#### [TASK DATA]
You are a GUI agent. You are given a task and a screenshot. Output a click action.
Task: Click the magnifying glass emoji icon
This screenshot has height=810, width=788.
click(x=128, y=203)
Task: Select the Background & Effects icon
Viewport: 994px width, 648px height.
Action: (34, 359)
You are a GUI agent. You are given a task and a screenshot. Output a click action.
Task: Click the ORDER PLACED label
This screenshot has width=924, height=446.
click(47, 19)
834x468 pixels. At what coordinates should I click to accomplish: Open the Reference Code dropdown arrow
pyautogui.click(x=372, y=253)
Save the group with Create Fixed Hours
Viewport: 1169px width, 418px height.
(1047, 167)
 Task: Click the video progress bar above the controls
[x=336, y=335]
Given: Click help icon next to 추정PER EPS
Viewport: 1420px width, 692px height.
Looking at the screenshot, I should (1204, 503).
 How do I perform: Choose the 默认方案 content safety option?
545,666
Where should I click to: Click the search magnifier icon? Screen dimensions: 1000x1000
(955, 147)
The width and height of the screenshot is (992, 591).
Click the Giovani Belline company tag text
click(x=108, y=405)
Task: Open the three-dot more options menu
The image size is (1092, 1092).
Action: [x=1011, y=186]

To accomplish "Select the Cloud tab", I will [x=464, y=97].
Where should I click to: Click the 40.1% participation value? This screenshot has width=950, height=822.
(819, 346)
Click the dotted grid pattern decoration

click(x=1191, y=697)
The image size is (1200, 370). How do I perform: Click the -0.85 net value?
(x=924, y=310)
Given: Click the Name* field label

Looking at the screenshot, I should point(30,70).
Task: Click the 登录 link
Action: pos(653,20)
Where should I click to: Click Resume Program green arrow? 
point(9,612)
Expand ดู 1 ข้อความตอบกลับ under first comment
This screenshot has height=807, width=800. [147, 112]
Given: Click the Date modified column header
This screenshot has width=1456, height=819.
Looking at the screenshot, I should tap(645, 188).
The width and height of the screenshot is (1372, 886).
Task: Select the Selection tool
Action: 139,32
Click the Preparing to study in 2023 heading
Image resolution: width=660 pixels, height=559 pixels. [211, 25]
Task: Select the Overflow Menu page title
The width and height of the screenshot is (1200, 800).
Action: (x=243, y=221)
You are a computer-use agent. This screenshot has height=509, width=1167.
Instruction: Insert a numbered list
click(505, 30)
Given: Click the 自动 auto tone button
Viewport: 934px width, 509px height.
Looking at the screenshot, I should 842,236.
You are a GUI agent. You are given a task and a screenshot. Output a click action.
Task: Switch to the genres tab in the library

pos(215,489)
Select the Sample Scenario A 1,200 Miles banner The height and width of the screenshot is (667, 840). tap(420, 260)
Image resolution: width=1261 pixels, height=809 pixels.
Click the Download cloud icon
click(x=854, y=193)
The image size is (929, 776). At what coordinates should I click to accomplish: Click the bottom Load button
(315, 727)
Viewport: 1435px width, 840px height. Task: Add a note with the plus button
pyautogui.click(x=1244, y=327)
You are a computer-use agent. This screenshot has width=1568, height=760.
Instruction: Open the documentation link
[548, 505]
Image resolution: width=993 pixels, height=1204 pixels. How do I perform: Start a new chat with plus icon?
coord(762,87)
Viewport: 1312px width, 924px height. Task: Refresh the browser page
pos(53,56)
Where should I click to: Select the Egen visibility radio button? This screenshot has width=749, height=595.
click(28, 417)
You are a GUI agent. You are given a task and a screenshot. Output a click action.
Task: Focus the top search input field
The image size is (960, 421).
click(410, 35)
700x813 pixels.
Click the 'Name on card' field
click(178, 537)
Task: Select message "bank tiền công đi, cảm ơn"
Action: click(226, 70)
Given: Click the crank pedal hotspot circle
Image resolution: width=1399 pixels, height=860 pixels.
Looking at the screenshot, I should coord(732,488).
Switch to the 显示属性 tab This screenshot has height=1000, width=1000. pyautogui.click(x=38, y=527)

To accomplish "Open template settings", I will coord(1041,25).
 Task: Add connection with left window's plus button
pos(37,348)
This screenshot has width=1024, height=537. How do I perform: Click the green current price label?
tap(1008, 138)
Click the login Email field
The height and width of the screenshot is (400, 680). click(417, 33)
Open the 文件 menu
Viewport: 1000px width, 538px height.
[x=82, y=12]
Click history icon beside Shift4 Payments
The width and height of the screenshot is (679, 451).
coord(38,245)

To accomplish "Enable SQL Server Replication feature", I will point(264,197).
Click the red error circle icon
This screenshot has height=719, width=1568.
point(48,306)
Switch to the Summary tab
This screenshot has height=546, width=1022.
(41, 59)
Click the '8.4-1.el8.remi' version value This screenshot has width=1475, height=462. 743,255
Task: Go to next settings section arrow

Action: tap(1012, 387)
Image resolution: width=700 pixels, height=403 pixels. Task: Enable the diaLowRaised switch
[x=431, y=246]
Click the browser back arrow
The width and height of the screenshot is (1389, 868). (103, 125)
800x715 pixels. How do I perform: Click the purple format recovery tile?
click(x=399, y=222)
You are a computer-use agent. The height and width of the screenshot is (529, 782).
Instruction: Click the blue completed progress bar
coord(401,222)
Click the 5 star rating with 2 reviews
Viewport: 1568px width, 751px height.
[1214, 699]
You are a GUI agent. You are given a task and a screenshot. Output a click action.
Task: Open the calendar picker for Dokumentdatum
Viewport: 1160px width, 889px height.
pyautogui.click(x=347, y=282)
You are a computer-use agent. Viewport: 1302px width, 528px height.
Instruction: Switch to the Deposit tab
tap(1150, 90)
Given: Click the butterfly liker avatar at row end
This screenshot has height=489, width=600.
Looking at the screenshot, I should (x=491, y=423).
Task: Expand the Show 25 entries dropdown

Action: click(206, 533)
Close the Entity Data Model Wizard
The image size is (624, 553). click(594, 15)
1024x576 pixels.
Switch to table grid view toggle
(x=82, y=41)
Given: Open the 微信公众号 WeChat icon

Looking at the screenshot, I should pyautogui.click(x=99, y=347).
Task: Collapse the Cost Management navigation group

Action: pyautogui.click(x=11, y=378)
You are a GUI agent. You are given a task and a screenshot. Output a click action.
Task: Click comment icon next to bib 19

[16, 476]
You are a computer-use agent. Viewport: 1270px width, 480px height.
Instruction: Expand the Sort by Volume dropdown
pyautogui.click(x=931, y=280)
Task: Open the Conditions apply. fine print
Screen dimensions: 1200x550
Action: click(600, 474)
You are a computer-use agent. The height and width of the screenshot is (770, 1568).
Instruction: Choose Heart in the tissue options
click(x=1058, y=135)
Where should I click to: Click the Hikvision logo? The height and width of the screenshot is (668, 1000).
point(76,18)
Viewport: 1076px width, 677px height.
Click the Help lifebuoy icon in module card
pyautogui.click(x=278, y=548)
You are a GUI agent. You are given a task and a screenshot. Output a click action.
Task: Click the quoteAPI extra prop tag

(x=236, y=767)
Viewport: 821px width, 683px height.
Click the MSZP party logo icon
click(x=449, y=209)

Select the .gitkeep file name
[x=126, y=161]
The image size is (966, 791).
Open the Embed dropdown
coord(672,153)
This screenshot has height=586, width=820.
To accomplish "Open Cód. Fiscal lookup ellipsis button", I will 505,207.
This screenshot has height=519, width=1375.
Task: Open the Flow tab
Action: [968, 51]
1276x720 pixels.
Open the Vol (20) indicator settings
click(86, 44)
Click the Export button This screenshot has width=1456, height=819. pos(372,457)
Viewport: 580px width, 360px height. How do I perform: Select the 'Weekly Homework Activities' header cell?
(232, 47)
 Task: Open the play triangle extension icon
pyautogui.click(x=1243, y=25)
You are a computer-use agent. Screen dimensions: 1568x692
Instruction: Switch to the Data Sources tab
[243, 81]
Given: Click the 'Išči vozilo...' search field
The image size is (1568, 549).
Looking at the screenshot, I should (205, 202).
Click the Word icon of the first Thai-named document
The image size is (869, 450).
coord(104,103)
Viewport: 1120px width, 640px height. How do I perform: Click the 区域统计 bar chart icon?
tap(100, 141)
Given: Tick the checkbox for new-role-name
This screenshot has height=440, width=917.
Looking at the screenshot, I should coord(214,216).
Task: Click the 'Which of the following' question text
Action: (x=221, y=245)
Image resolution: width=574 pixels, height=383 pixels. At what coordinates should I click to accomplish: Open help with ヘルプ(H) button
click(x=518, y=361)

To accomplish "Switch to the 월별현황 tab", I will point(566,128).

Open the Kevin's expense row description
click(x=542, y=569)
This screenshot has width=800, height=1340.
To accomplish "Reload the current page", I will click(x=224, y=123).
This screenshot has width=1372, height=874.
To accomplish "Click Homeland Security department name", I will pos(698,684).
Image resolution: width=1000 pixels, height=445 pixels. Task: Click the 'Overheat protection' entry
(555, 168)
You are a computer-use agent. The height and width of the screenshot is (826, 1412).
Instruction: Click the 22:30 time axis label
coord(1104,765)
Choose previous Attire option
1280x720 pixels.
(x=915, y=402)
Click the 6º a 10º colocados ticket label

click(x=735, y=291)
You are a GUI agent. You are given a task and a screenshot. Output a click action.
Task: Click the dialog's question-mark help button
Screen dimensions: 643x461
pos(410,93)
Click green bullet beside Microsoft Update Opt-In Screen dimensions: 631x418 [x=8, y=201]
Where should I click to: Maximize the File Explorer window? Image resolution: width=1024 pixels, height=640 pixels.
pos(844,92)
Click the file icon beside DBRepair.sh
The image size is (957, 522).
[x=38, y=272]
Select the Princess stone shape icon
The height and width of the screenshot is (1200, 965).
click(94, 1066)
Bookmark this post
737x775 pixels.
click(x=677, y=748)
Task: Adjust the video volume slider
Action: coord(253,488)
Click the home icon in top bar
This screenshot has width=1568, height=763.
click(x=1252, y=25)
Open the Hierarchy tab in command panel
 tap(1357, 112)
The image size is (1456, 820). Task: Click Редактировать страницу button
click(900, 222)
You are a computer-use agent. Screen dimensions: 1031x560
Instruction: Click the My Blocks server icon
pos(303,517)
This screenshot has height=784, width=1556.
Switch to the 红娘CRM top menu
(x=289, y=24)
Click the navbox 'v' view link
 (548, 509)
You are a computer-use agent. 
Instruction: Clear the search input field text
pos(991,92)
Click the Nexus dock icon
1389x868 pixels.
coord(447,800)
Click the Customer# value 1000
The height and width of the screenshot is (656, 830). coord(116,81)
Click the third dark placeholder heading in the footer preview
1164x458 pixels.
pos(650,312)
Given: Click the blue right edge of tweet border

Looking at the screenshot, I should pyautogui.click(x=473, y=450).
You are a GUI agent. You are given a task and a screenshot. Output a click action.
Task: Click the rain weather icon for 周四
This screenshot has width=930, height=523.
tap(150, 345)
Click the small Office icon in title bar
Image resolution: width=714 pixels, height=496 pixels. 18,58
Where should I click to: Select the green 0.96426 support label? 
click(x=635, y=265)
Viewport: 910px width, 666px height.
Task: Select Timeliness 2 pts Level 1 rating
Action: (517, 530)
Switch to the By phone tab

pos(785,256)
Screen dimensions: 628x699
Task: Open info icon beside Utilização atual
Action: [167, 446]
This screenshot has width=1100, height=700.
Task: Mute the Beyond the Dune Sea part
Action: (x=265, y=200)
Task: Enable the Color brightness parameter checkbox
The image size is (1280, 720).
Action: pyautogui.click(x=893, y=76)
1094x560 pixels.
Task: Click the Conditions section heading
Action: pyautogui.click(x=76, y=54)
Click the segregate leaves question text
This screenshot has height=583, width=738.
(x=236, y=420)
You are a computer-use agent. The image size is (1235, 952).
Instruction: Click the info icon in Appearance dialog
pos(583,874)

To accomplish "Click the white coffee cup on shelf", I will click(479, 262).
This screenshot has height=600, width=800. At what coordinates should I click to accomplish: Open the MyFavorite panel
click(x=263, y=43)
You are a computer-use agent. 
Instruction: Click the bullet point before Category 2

#### [TASK REQUIREMENTS]
Copy out, word for word, the part of the data above that opens with the line containing "Bookmark this post" and closes with the line containing "coord(447,800)", both of those lines included.

#### [THE SOLUTION]
Bookmark this post
737x775 pixels.
click(x=677, y=748)
Task: Adjust the video volume slider
Action: coord(253,488)
Click the home icon in top bar
This screenshot has width=1568, height=763.
click(x=1252, y=25)
Open the Hierarchy tab in command panel
 tap(1357, 112)
The image size is (1456, 820). Task: Click Редактировать страницу button
click(900, 222)
You are a computer-use agent. Screen dimensions: 1031x560
Instruction: Click the My Blocks server icon
pos(303,517)
This screenshot has height=784, width=1556.
Switch to the 红娘CRM top menu
(x=289, y=24)
Click the navbox 'v' view link
 (548, 509)
You are a computer-use agent. 
Instruction: Clear the search input field text
pos(991,92)
Click the Nexus dock icon
1389x868 pixels.
coord(447,800)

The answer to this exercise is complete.